(Stored entries)
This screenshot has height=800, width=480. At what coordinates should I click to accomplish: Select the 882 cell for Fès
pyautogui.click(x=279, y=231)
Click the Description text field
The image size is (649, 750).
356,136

Work to be completed
Please swap "Select" for "Pick" throughout the listing and reproduce it with everything else unchanged.

Complete output
This screenshot has height=800, width=480. At what coordinates should I click to accomplish: Pick the 882 cell for Fès
pyautogui.click(x=279, y=231)
Click the Description text field
The image size is (649, 750).
356,136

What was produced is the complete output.